カリエス
脊椎、歯などの骨髄組織が乾酪性壊疽に陥った状態
カリエス(独: Karies, 英: caries)とは、脊椎や歯などの骨髄組織が乾酪性壊疽に陥った状態(骨瘍や骨疽)を意味する医学用語である。
その歴史は古く、エジプトや日本のミイラからもカリエスが見つかっている。
歯に生じる齲蝕(虫歯)もデンタル・カリエスであるが、本項ではそれ以外を扱う。
→「齲蝕」も参照
原因と治療法
編集カリエスは細菌の感染によるものであり、細菌が血流によって骨組織に運ばれることで化膿や炎症が起こる。

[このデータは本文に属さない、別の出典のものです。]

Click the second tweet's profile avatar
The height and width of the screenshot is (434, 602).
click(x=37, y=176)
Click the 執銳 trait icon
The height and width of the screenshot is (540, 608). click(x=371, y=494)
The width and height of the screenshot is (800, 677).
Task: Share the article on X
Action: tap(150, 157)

病状が進行すると、骨組織が壊死により崩壊する。
治療方法としては、全身療法(安静·栄養·化学療法)の他にも、病患部の固定や手術がある。
結核性
編集肺などの結核病巣から血行的に結核菌が骨髄に運ばれることによって、慢性の炎症が引き起こされる。
微熱・食欲不振・倦怠感などの症状が現れ[1]、病状が進行すると、歩行障害などから寝たきりになることがあったり、感覚神経の圧迫によって激痛を伴うこともある。
ヒトは結核菌に対する抵抗力が弱いため、広範囲にわたって椎間板や脊椎の損傷が起こる可能性がある。

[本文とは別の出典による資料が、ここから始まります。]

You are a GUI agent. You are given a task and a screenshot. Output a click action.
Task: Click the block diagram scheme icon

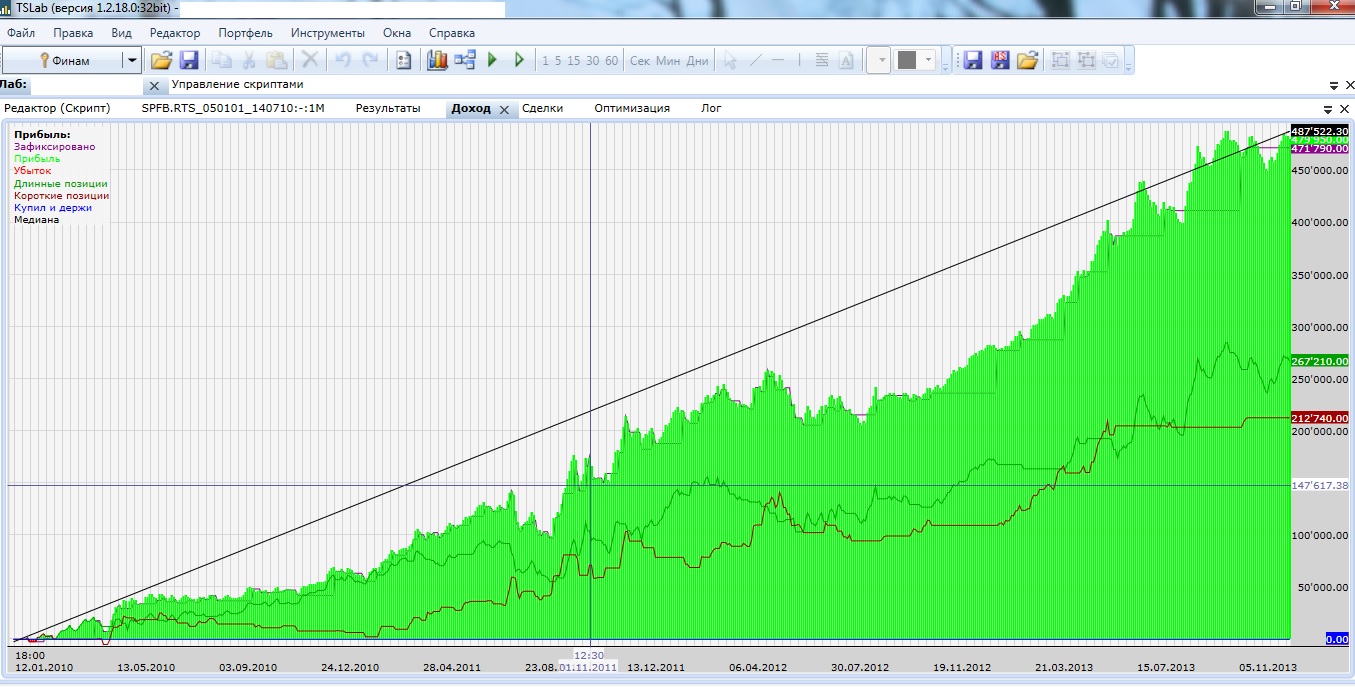click(464, 60)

冒される部位により結核性髄膜炎・結核性脊椎炎(脊椎カリエス)・胸椎カリエス・肋骨カリエス・腰椎カリエス・骨盤カリエスなどと呼ばれる。脊椎と肋骨が冒されることが最も多い。
特に結核性脊椎炎は、外科医のパーシヴァル・ポットに由来してポット病とも呼ばれる。
日本では青谷上寺地遺跡から見つかった弥生時代後期の弥生人の骨に脊椎カリエスによる病変が確認された[2]。
俳人の正岡子規が著作『病臥抄』で自らの病状を描写したことでも知られているのがこの病である。
結核性脊椎炎は稀な病ではあれども骨関節結核のなかでは最も多くみられる病気で、2017年現在では高齢の女性に多くみられる[3]。